WASHINGTON — Last week, while attention was focused on New York and the U.N. conference to review the global development goals, a less prominent UN gathering took place in Rome. It was an emergency meeting, an emergency about food. Concerns are growing that a surge in wheat prices could trigger a global food crisis. Therefore, the meeting of the UN’s Food and Agriculture Organization (FAO) was more immediately relevant for the world’s poor than the poverty summit that the world media followed so closely.

Rising food prices, to the tune of a five-percent increase between July and August, and food riots that left 13 dead and hundreds injured in Mozambique have fueled fears that the world may be facing yet another food crisis, the second in three years. If the world wants to prevent another short-term crisis, let alone achieve the development goal of halving the proportion of hungry people in the world by 2015 leaders need to act now.

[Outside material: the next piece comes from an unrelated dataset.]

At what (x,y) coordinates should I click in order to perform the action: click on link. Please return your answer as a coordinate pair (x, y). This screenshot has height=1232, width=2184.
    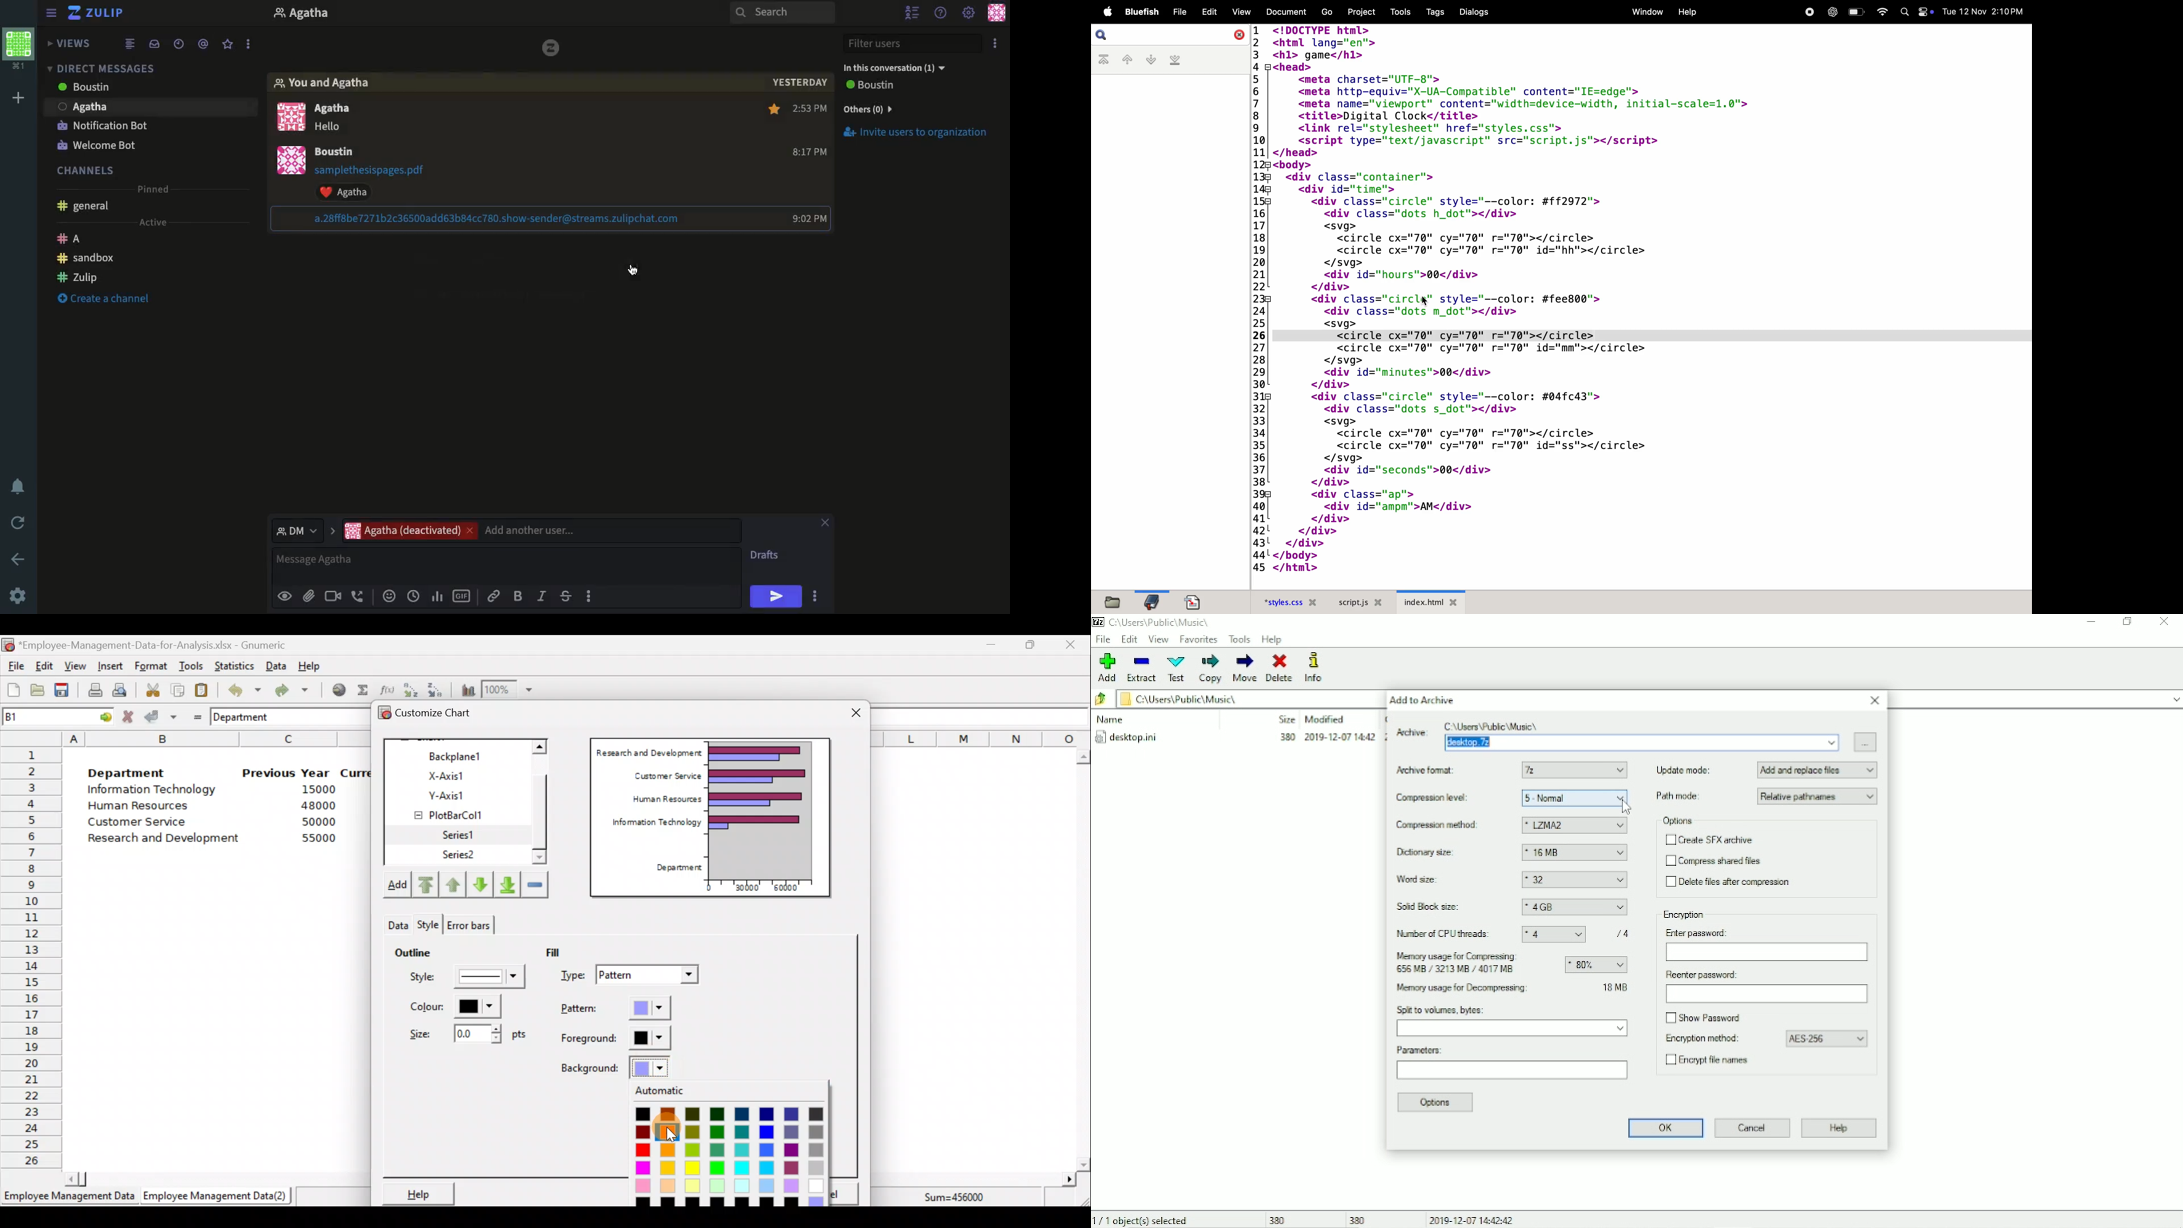
    Looking at the image, I should click on (498, 218).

Neither the previous crisis nor a looming rerun are solitary events. A permanent food crisis has been unfolding for decades. According to the FAO, 925 million people continue to suffer from chronic hunger worldwide. Another food price spike, even one that doesn’t reach the magnitude of 2007-08, would add to this immense number, likely pushing millions more into poverty and hunger. Like the previous crisis, the current uncertainty is caused by both immediate and underlying factors. Short-term supply shocks to basic food commodities, like the one caused by Russian wildfires and the subsequent wheat export ban, have a ripple effect throughout fragile world food markets. At the same time, long-term factors continue to put pressure on global food prices. Rapid economic growth and changing diets in emerging economies, increasing demand for biofuels in developed countries, climate change, population growth, ineffective trading systems, and, above all, a severe decade-long underinvestment in agricultural research and development are all exacerbating an already dire situation.